C’est le cal­vaire des pauvres comé­diens à tra­vers les pro­vinces, voya­geant le jour, jouant le soir, dor­mant la nuit, tan­tôt dans des hôtels à punaises, tan­tôt dans des salles d’at­tente en atten­dant le pre­mier train du matin. Il y a là des scènes d’un rac­cour­ci sai­sis­sant, piquantes de réa­li­té cruelle, d’i­ro­nique dou­leur, notam­ment celle où, n’ayant plus qu’un petit pain et un mor­ceau de cho­co­lat pour leur repas, Elle et, Lui se pré­parent à ce triste dîner, quand sur­vint un acteur de la troupe qui, sous le pré­texte de répé­ter en scène avec Elle, se fit ser­vir la table et dévo­ra, tout en décla­mant, à leur pauvre nez ten­du de faim, tout ce qui leur res­tait, ce soir-là, à manger.

Dans la loge du théâtre de Bar-le-Duc, elle se pré­pare avant le pre­mier acte. Une vieille habilleuse à figure d’en­tre­met­teuse lui reproche son man­teau tout raccommodé.

Elle dit pour s’ex­cu­ser : « C’est exprès. Je joue le rôle d’une jeune fille pauvre, je ne peux pas m’ha­biller en grande dame. »

L’HABILLEUSE. ― Pour­quoi pas ? À Bar-le-Duc, on aime les belles frusques ! Savez-vous pour­quoi la der­nière tour­née n’a pas fait d’argent ? Parce que c’é­taient tous des rôles d’ou­vriers. Ici, on ne se dérange pas pour voir des ouvriers… Et pour­quoi donc qu’on se déran­ge­rait ? Il y en a plein les usines, des ouvriers!… À votre place, moi, je me serais ache­té un autre man­teau pour la repré­sen­ta­tion de ce soir.

Elle finit par avouer sa misère. Alors la vieille habilleuse insi­nue : « À Bar-le-Duc on est cos­su et on aime le théâtre… Il y a plus d’un connais­seur qui ne deman­de­rait pas mieux que d’ai­der une belle mignonne comme vous.

Devant le silence de l’ac­trice, l’en­tre­met­teuse insiste : « Ils sont cos­sus, vous savez, les mes­sieurs de Bar-le-Duc ! Pour eux, cinq louis, c’est comme cinq sous pour vous et moi. (Près d’Elle.) Il y en a un à qui vous plai­sez… Il me l’a dit tout à l’heure… Si vous vou­liez le voir un moment avant d’en­trer en scène, vous pour­riez peut-être vous entendre ?

La misère, la las­si­tude, le dégoût. Elle cède. Il apprend. Il veut retour­ner à Paris. Elle le retient : « Ne. me laisse pas ! Ne me laisse pas ! Encore trois mois de cette hor­rible tour­née ! Trois mois d’hi­ver, toute seule, avec la troupe… Le froid… les sales hôtels. »

============================================================

### Consignes de travail
1/ Répondez à ces questions à partir de l'extrait sur la tournée des comédiens.
(a) Dans quelle ville se trouve le théâtre où Elle se prépare avant le premier acte ?
(b) D'après l'habilleuse, pourquoi la dernière tournée n'a-t-elle pas fait d'argent ?
(c) Combien de mois de tournée restent-ils encore, selon Elle ?
2/ Dans l'extrait sur la tournée des comédiens, comment Elle justifie-t-elle son manteau tout raccommodé devant l'habilleuse ?
3/ Reprenez l'extrait sur la tournée des comédiens à la suite de sa dernière phrase et poursuivez-le.
Les données qui suivent proviennent d'une autre source.

### Entrées extraites
============================================================

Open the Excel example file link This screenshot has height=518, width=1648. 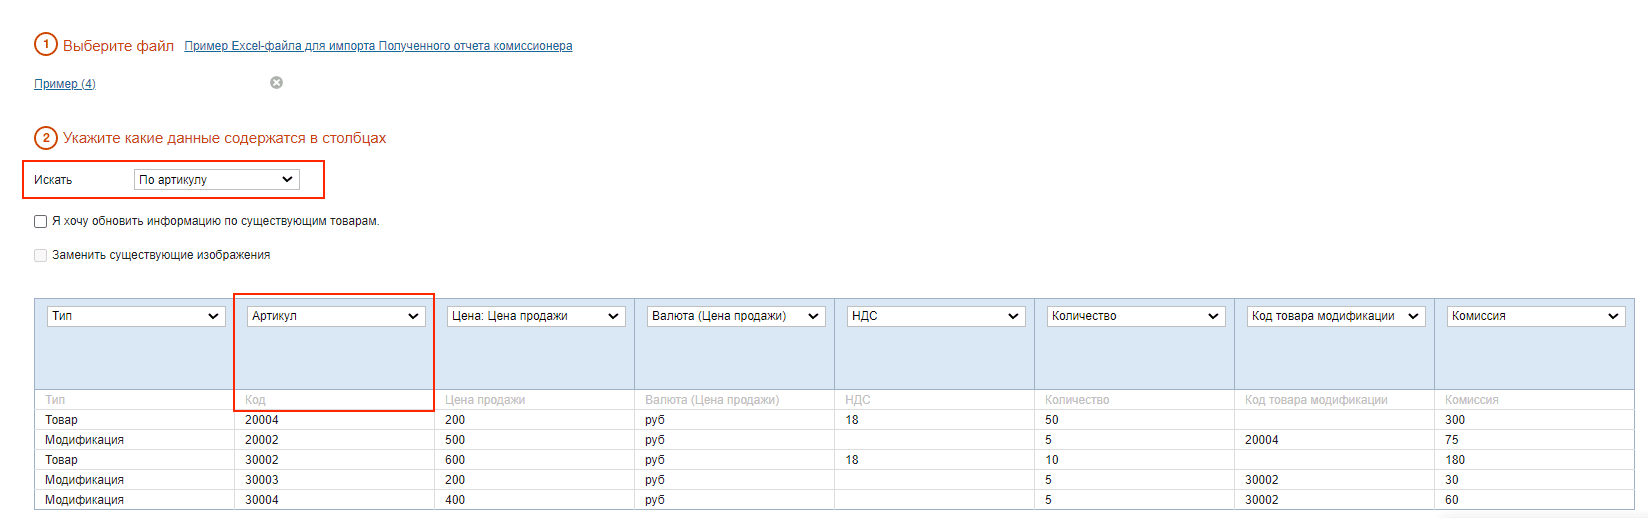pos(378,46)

============================================================

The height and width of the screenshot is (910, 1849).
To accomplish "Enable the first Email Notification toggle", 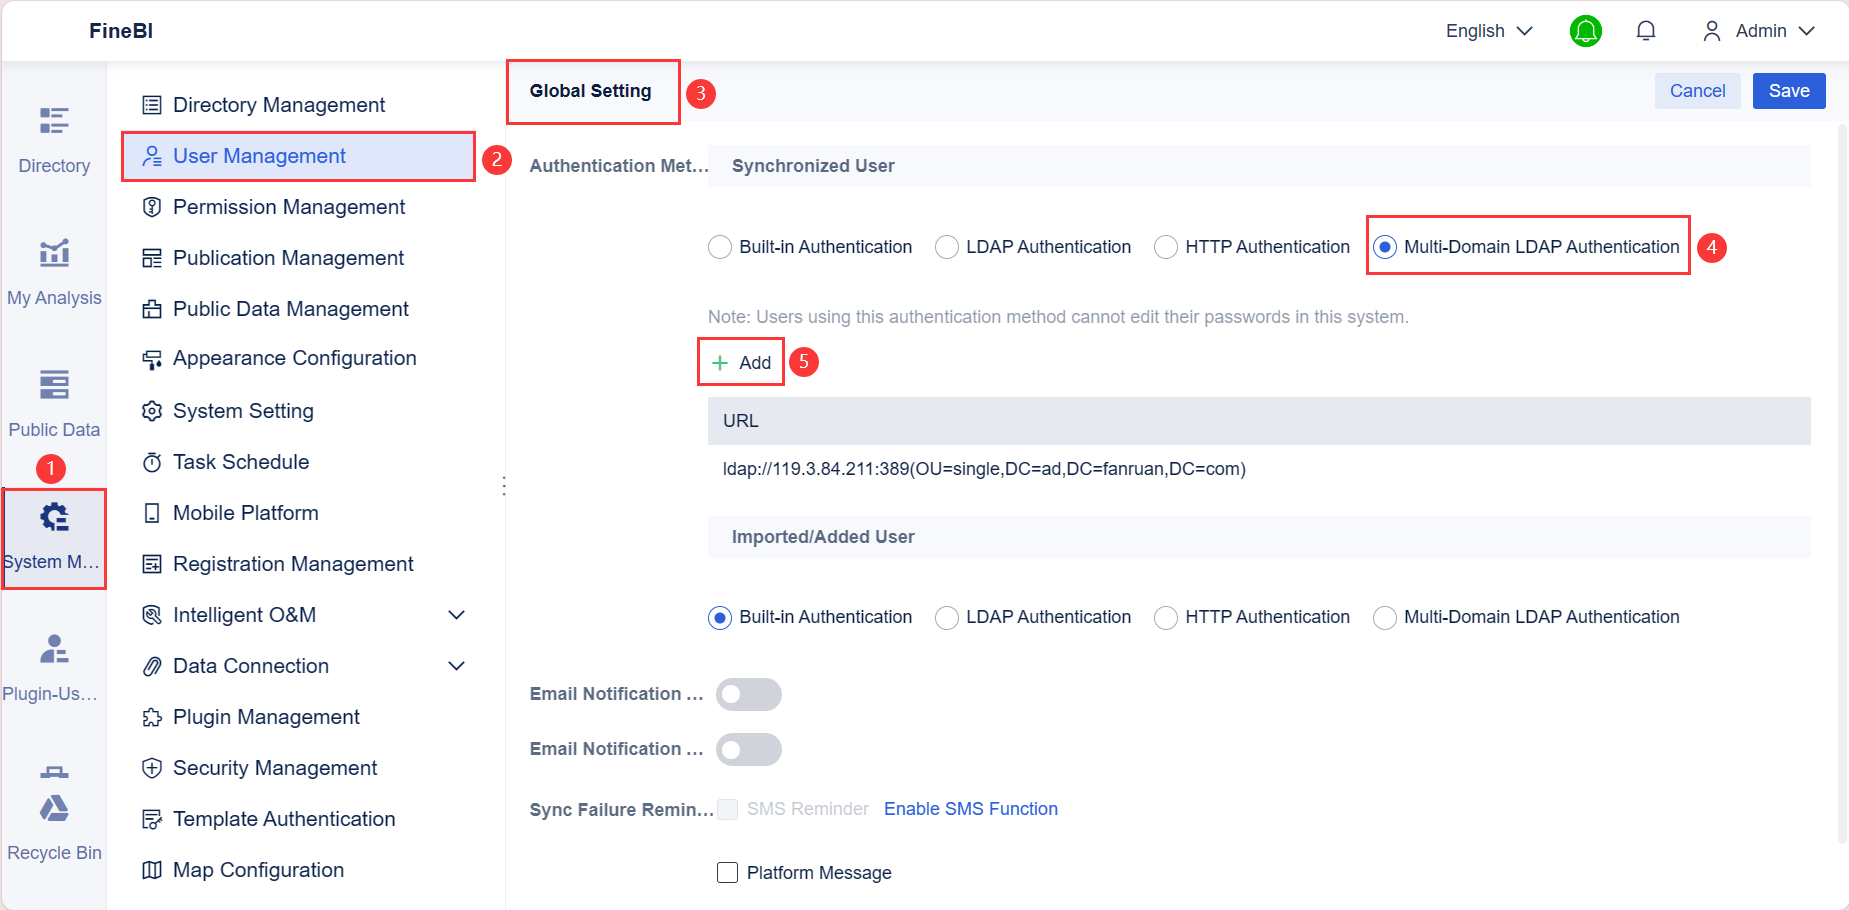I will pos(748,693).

============================================================

### Résultats
1/
(a) À Bar-le-Duc.
(b) Parce que c'étaient tous des rôles d'ouvriers.
(c) Trois mois.

2/ Elle affirme que c'est exprès. Elle joue le rôle d'une jeune fille pauvre et ne peut donc pas s'habiller en grande dame.

3/
Et comme Elle lui demande s’il ne la méprise pas :

LUI (gra­ve­ment). ― Non, ma Liette, jamais tu ne m’as été plus chère que main­te­nant… Il y a dans l’es­pèce de can­deur cou­ra­geuse avec laquelle tu t’es livrée à cet imbé­cile, une noblesse, une sim­pli­ci­té déses­pé­rée qui m’é­meut infi­ni­ment… Mais si je te sem­blais prêt à accep­ter le renou­vel­le­ment d’un tel sacri­fice, est-ce que je ne te devien­drais pas odieux ?

Dans sa convic­tion de ne plus jamais retom­ber dans la même détresse, elle le sup­plie de res­ter. Elle l’é­treint. Elle le garde.

Alors ce sera la marche à l’a­bîme. Elle recom­men­ce­ra. Il sem­ble­ra sup­por­ter cette vie. Ils essaie­ront de se faire tous deux comme une phi­lo­so­phie dou­lou­reuse de leur déchéance.

Elle vou­dra fer­mer les yeux sur l’a­troce réa­li­té pour ne pen­ser qu’à sa ten­dresse pour Lui.

LUI. (s’a­na­lyse ― Ah ! le fond de l’âme est un joli maré­cage ! Il y vit des monstres… plu­tôt fétides !

ELLE. ― Ça m’est égal. Ça ne m’in­té­resse pas.

LUI. ― Il n’y a pas un bon­heur humain qui ne soit bâti sur le dos d’une bête au visage répugnant.

ELLE. ― On dirait que tu prends plai­sir à te calom­nier, à t’abaisser.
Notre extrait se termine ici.